- Required work
Give all of the data again exactly as written, omitting every image.

*** Records supplied ***

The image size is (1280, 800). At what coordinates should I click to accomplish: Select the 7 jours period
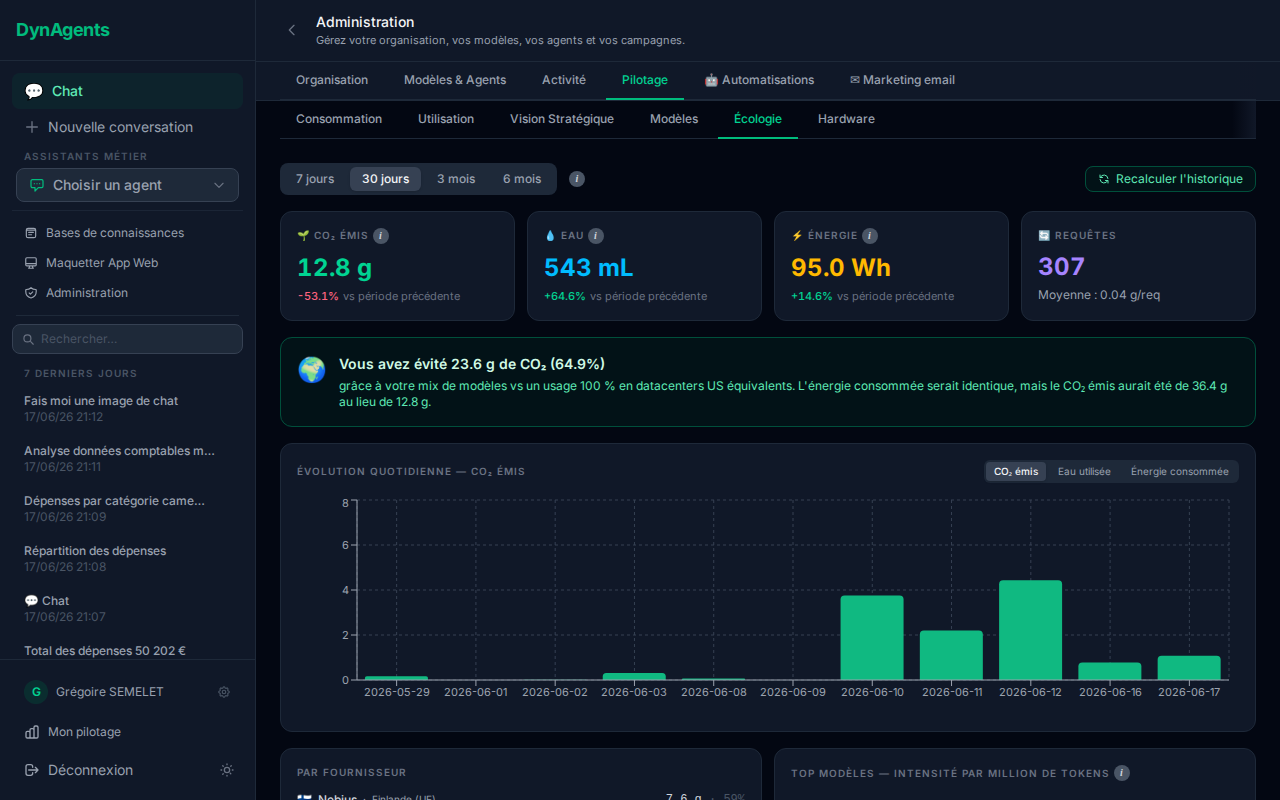pyautogui.click(x=315, y=179)
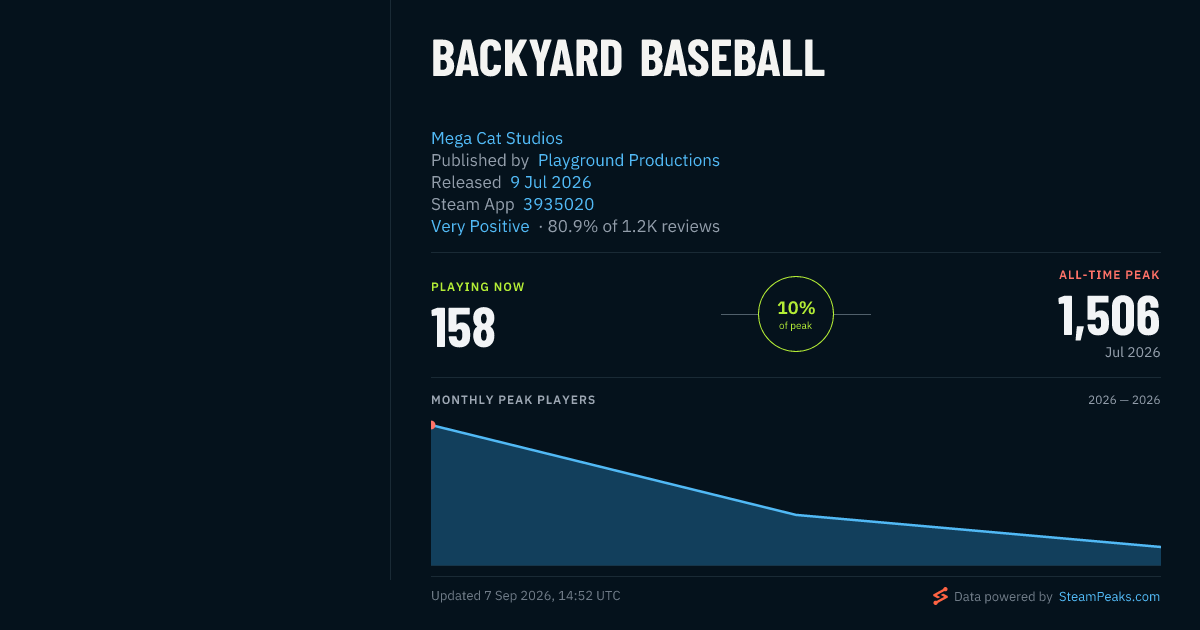Click the 10% of peak circle badge

tap(796, 314)
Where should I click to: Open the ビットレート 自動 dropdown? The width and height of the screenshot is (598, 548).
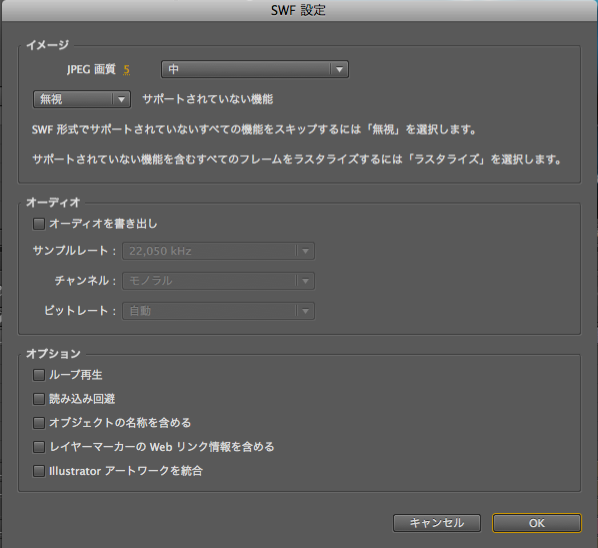coord(218,311)
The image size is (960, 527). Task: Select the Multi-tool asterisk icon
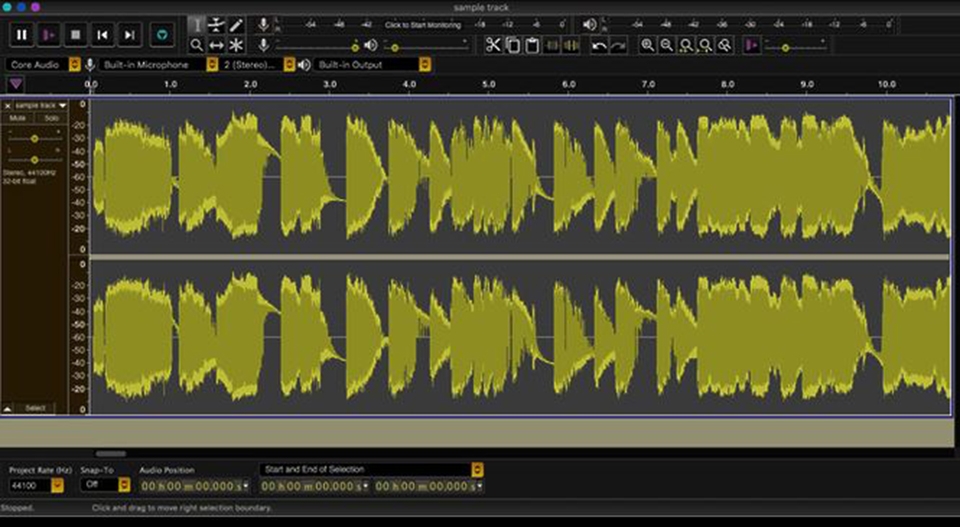click(x=237, y=45)
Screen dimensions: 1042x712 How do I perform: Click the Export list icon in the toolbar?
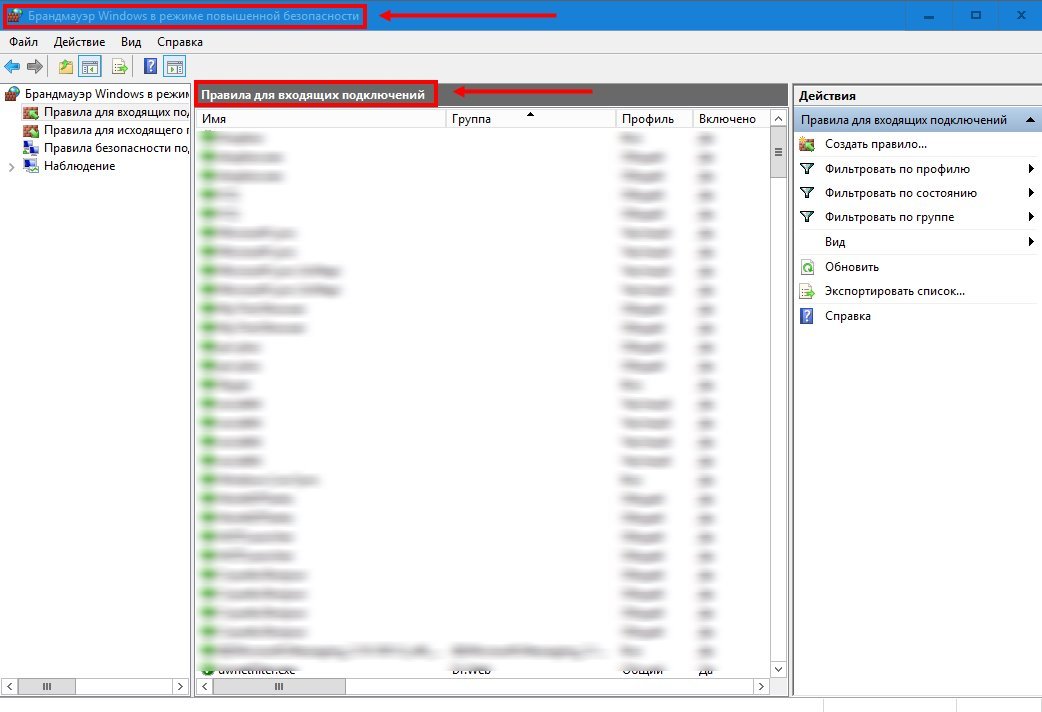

***

- Exercise response
The image size is (1280, 800). At what coordinates should I click to accomplish: Select the 7 jours period
pyautogui.click(x=315, y=179)
Click the 10% of peak circle badge

tap(796, 314)
Where should I click to: Open the ビットレート 自動 dropdown? The width and height of the screenshot is (598, 548).
coord(218,311)
The image size is (960, 527). Task: Select the Multi-tool asterisk icon
click(x=237, y=45)
Screen dimensions: 1042x712 How do I perform: Click the Export list icon in the toolbar?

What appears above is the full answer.